At my department which is at a large public research university that does not have very competitive admissions an intermedaite macroeconomics course would develop a graphical model like the  AD-AS IS-MP model. Than use that one model to analyze many different issues  (i.e. the impact of some shock or policy) on different areas economy (i.e. labor market, gdp etc.)

However, I also know at more competitive universities (particularly ones with strong macroeconomics traditions, where undergraduates know courses) and undergrad intermediate/advanced macroeconomics course  might focus more on modern macroeconomic theory and try to develop a two period model and study a broad range of policy through the lenses of this model, gradually increasing complexity. Some may also present additional models like growth models etc.

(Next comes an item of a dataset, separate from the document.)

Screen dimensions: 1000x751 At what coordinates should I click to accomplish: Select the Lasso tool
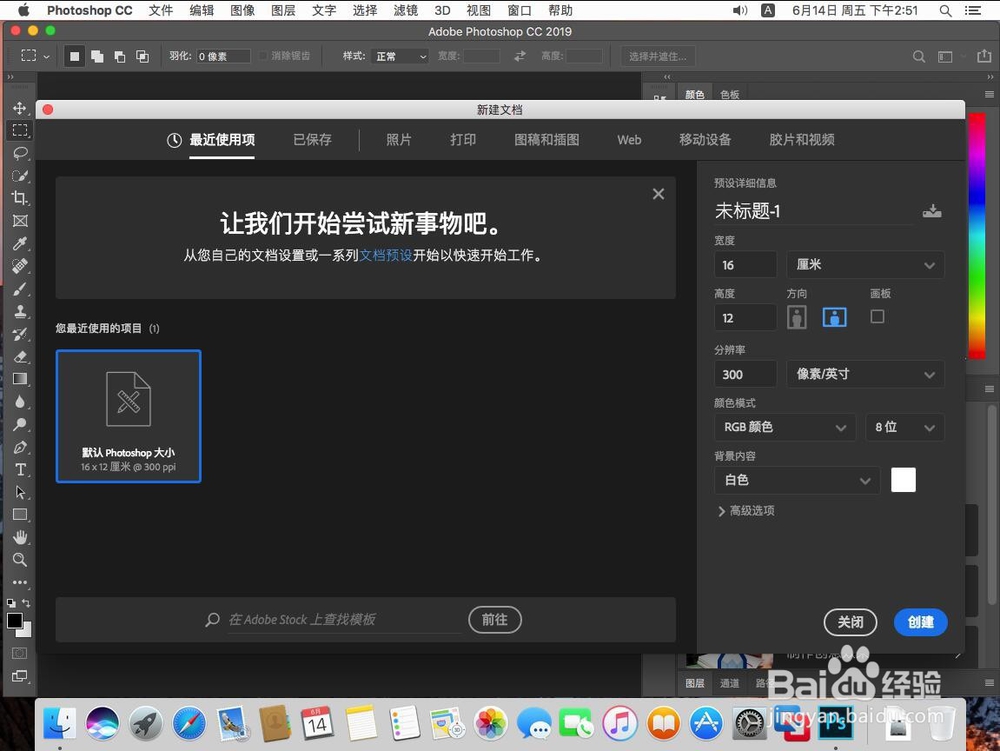click(x=20, y=153)
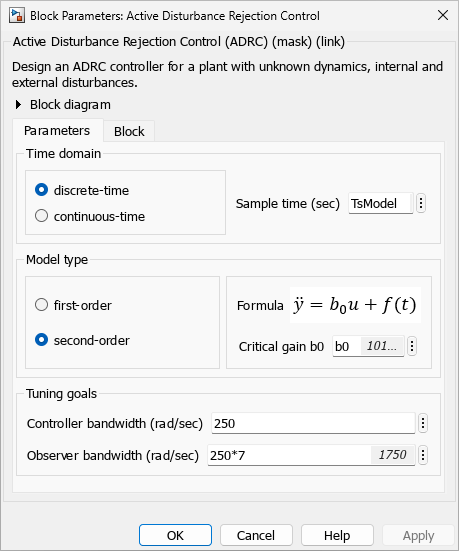
Task: Switch to the Parameters tab
Action: coord(57,131)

I think though at most departments an upper level macroeconomics course is generally geared towards economics majors and people who self-selected  into the course because of some preference to understand economics through the lens of economic theory. So there is usually a lot more emphasis on theory in these courses in general.
commented ago by (130 points)
I am probably an outlier here.  Because I was "trained" as an economic historian, I always taught Intermediate Macroeconomics as a history of the US macro-economy beginning with the "Keynesian celebration" of the "successful" 1960s, using the Monetarist counter-arguments to explain stagflation in the 1970s and the monetarist experiment of 1979-1981 -- I would then turn to supply side economics and the Reagan Revolution of the 1980s --- and finally to the demonization of deficit spending in the 1990s and the so-called "new economy" as heralded by the Clinton Administration's final Economic Report.    I finished up with an analysis of the Bush (II) Administration's policies and the arguments for and against -- (I taught macro for the last time in 2011)

Along the way, the students learned Keynesian approaches, monetarist approaches, supply side economics, -- even radical secular stagnationist arguments -- and the celebrations of both Greenspan as a maestro and "Rubinism" --- the brief achievement of "fiscal responsibility" --- and competing explanations for the Great Recession as well as the arguments about the Obama Administration's policies ...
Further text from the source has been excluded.